Am I concerned over nothing?

PS: I am non-competitive, and my goals are a combination of strength and mass.


#2

Do chins/rows in between your pressing movements. Keep your back strong enough to meet your goals (that may mean more back work or less) and keep you injury free - not to meet some golden ratio.


#3

What about doing pull aparts between pressing sets and chin/pull ups or fat-man pull ups (aka inverted rows) deadlifts and squats? I've been doing that (fat-man pull ups for DL and push-ups for squats) with pull aparts between bench and press. It doesn't make things take any longer.


#4

You got good answers to your questions already; chins/rows between sets of pressing, and light upper back work (BPA, Face Pull, etc...) takes maybe 2 minutes at the end of your session.

Just wanted to say you aren't old. Maybe this just pisses me off b/c I'm 35 now and starting to hear friends grumble about aches and pains and being old, but keep in mind, Dave Ricks just squatted an IPF open world record at 57. In other words, one of the greatest lifters of all time PRd his raw squat at 57. 43 is not fucking old in the strength game.

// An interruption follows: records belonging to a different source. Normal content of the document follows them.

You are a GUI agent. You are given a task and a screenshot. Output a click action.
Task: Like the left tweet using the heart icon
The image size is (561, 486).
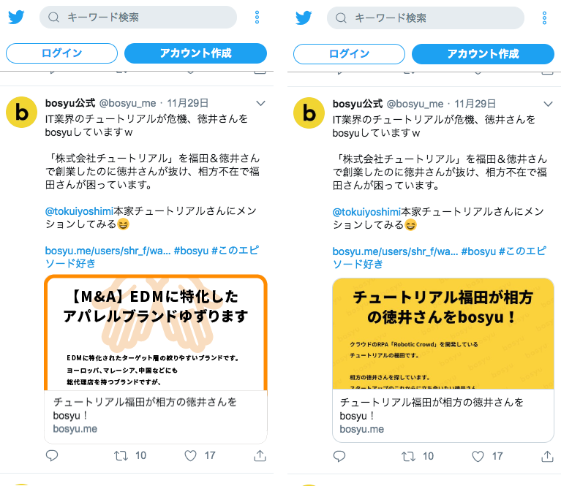pyautogui.click(x=190, y=455)
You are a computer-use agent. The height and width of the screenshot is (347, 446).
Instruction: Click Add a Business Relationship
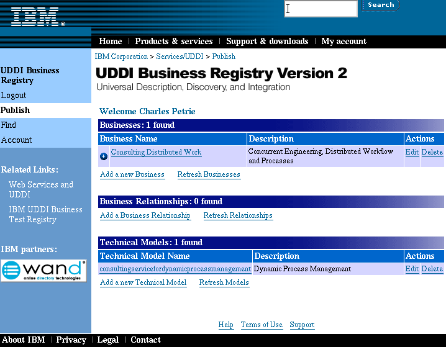click(145, 215)
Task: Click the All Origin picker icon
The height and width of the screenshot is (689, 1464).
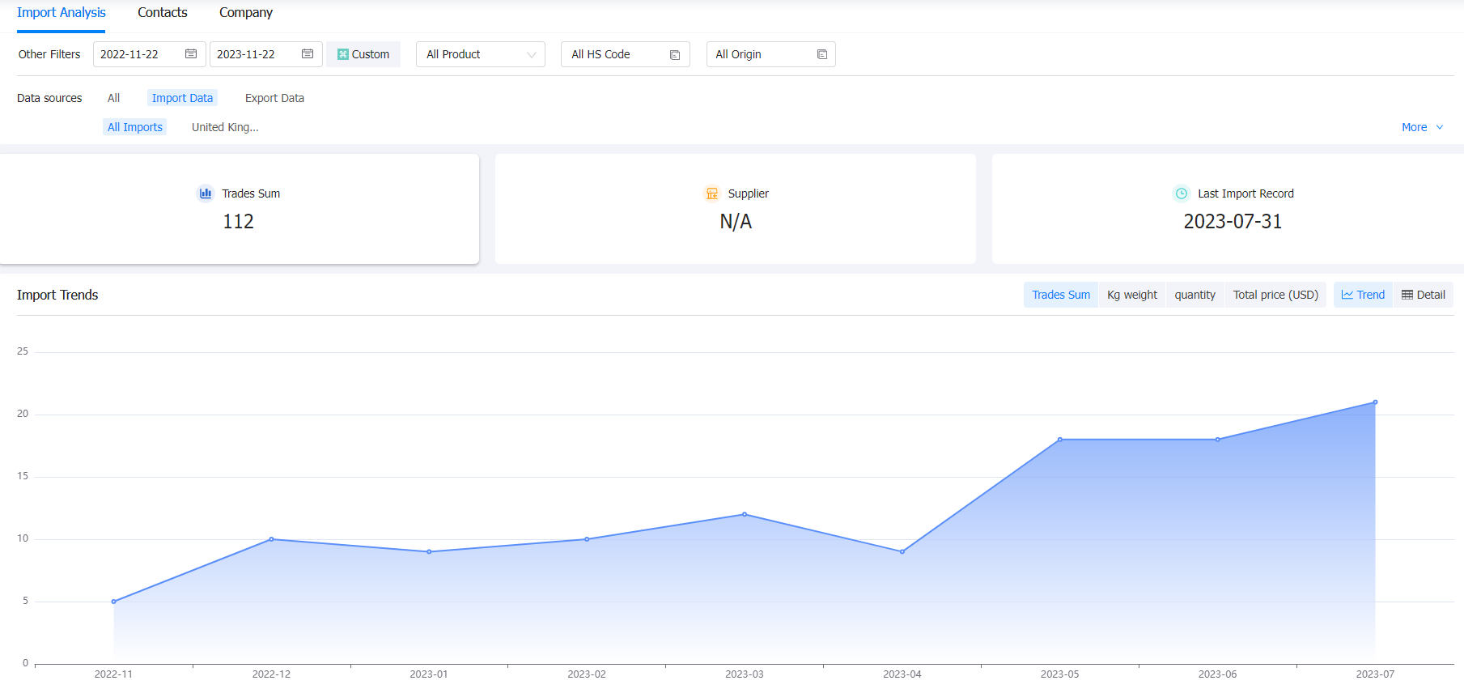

Letting a limiting belief frame your whole program doesn't seem smart to me. Is your recovery that much worse than when you were 25? Maybe, maybe not. If it is, it's probably something you can work on.


#5

Most experts are morons. Literally never done anything in lifting. Do the program.


#6

Thanks all - am convinced to keep the four main lifts (this is what I wanted to do really). I'll find a way to add in back work (maybe replace the FSL deadlift sets with rows)


#7

You're right - strength gains can be had after 40 for sure. For recovery, I just meant that I can't do a ton of lifts after my two main ones (with FSL added). It might be age, but maybe it's just the limited time I have to do everything I would need to recover properly (e.g. sleeping beyond 7 hours).As we get older, we tend to get busier, so I guess it is hard to separate the two.


#8

don't know your situation, but I'm 51 I've done 27 weeks of BBB, 3 month challenge monolith and now on hard gainer. There have been days all I had time for was the main lifts and that's fine don't worry about the accessory work, do it when there is time and since doing Hard Gainer I've learned how to do them in between sets. I'm currently on 2nd cycle of Hard Gainer, decided to go back 3 to go forward 5 and started out with 25 total reps on the accessory work. There is a way to get it done just need to figure it out.


#9

Thanks gsalyer - I think part of it is psychological with me. I am comfortable with main lifts and supplemental work, but when I "have" to do accessory work, I get overwhelmed (mainly because of time - I really have to fit these workouts in quickly). I also don't leave myself much time between sets. I may try simply doing some chins at the end of the workout, but without overthinking it (not even writing it down).

Nice to hear that older people than me are doing even more, so that gives me something to shoot for.